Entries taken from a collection
___

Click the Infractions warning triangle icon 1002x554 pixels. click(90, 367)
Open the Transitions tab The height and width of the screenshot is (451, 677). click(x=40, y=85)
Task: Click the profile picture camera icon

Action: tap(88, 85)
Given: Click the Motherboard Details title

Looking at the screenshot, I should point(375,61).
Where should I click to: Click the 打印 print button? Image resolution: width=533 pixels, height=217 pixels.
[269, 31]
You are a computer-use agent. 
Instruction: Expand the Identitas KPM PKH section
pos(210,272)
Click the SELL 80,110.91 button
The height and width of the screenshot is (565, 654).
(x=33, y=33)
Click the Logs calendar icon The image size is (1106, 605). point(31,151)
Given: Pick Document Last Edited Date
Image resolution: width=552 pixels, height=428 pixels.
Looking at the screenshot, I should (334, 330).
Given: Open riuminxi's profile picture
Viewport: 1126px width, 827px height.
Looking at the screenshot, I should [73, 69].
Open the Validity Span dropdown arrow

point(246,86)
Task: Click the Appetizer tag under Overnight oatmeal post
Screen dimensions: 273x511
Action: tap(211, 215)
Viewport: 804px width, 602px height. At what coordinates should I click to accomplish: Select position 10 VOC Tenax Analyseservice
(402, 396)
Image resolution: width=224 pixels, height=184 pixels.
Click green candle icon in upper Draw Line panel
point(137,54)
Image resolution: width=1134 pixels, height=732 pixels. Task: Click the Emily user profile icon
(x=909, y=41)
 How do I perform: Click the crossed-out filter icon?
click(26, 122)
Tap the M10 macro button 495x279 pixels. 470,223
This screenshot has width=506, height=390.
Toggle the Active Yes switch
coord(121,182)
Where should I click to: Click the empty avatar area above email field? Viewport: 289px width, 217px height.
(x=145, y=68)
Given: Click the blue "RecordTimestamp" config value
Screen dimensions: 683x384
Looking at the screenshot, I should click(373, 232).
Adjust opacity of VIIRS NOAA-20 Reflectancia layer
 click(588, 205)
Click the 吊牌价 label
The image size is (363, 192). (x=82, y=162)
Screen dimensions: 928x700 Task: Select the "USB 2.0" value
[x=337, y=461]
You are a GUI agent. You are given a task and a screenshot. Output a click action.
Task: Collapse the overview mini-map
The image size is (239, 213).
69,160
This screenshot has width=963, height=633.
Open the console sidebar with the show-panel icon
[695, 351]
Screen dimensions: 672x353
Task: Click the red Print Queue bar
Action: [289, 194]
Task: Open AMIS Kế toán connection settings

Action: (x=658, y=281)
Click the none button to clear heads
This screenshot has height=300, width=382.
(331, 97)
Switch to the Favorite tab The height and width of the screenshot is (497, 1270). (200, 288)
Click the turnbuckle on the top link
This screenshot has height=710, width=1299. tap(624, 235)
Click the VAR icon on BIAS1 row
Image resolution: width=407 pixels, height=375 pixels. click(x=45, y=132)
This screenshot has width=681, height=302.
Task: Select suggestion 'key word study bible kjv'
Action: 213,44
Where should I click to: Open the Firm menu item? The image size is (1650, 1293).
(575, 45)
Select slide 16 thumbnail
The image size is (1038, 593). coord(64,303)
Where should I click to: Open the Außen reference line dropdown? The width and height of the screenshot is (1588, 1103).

___

● What you will do: Keep the wording exact. Give all of the records again.

● Task solution:
Click the Infractions warning triangle icon 1002x554 pixels. click(90, 367)
Open the Transitions tab The height and width of the screenshot is (451, 677). click(x=40, y=85)
Task: Click the profile picture camera icon

Action: tap(88, 85)
Given: Click the Motherboard Details title

Looking at the screenshot, I should point(375,61).
Where should I click to: Click the 打印 print button? Image resolution: width=533 pixels, height=217 pixels.
[269, 31]
You are a computer-use agent. 
Instruction: Expand the Identitas KPM PKH section
pos(210,272)
Click the SELL 80,110.91 button
The height and width of the screenshot is (565, 654).
(x=33, y=33)
Click the Logs calendar icon The image size is (1106, 605). point(31,151)
Given: Pick Document Last Edited Date
Image resolution: width=552 pixels, height=428 pixels.
Looking at the screenshot, I should (334, 330).
Given: Open riuminxi's profile picture
Viewport: 1126px width, 827px height.
Looking at the screenshot, I should [73, 69].
Open the Validity Span dropdown arrow

point(246,86)
Task: Click the Appetizer tag under Overnight oatmeal post
Screen dimensions: 273x511
Action: tap(211, 215)
Viewport: 804px width, 602px height. At what coordinates should I click to accomplish: Select position 10 VOC Tenax Analyseservice
(402, 396)
Image resolution: width=224 pixels, height=184 pixels.
Click green candle icon in upper Draw Line panel
point(137,54)
Image resolution: width=1134 pixels, height=732 pixels. Task: Click the Emily user profile icon
(x=909, y=41)
 How do I perform: Click the crossed-out filter icon?
click(26, 122)
Tap the M10 macro button 495x279 pixels. 470,223
This screenshot has width=506, height=390.
Toggle the Active Yes switch
coord(121,182)
Where should I click to: Click the empty avatar area above email field? Viewport: 289px width, 217px height.
(x=145, y=68)
Given: Click the blue "RecordTimestamp" config value
Screen dimensions: 683x384
Looking at the screenshot, I should click(373, 232).
Adjust opacity of VIIRS NOAA-20 Reflectancia layer
 click(588, 205)
Click the 吊牌价 label
The image size is (363, 192). (x=82, y=162)
Screen dimensions: 928x700 Task: Select the "USB 2.0" value
[x=337, y=461]
You are a GUI agent. You are given a task and a screenshot. Output a click action.
Task: Collapse the overview mini-map
The image size is (239, 213).
69,160
This screenshot has width=963, height=633.
Open the console sidebar with the show-panel icon
[695, 351]
Screen dimensions: 672x353
Task: Click the red Print Queue bar
Action: [289, 194]
Task: Open AMIS Kế toán connection settings

Action: (x=658, y=281)
Click the none button to clear heads
This screenshot has height=300, width=382.
(331, 97)
Switch to the Favorite tab The height and width of the screenshot is (497, 1270). (200, 288)
Click the turnbuckle on the top link
This screenshot has height=710, width=1299. tap(624, 235)
Click the VAR icon on BIAS1 row
Image resolution: width=407 pixels, height=375 pixels. click(x=45, y=132)
This screenshot has width=681, height=302.
Task: Select suggestion 'key word study bible kjv'
Action: 213,44
Where should I click to: Open the Firm menu item? The image size is (1650, 1293).
(575, 45)
Select slide 16 thumbnail
The image size is (1038, 593). coord(64,303)
Where should I click to: Open the Außen reference line dropdown? The width and height of the screenshot is (1588, 1103).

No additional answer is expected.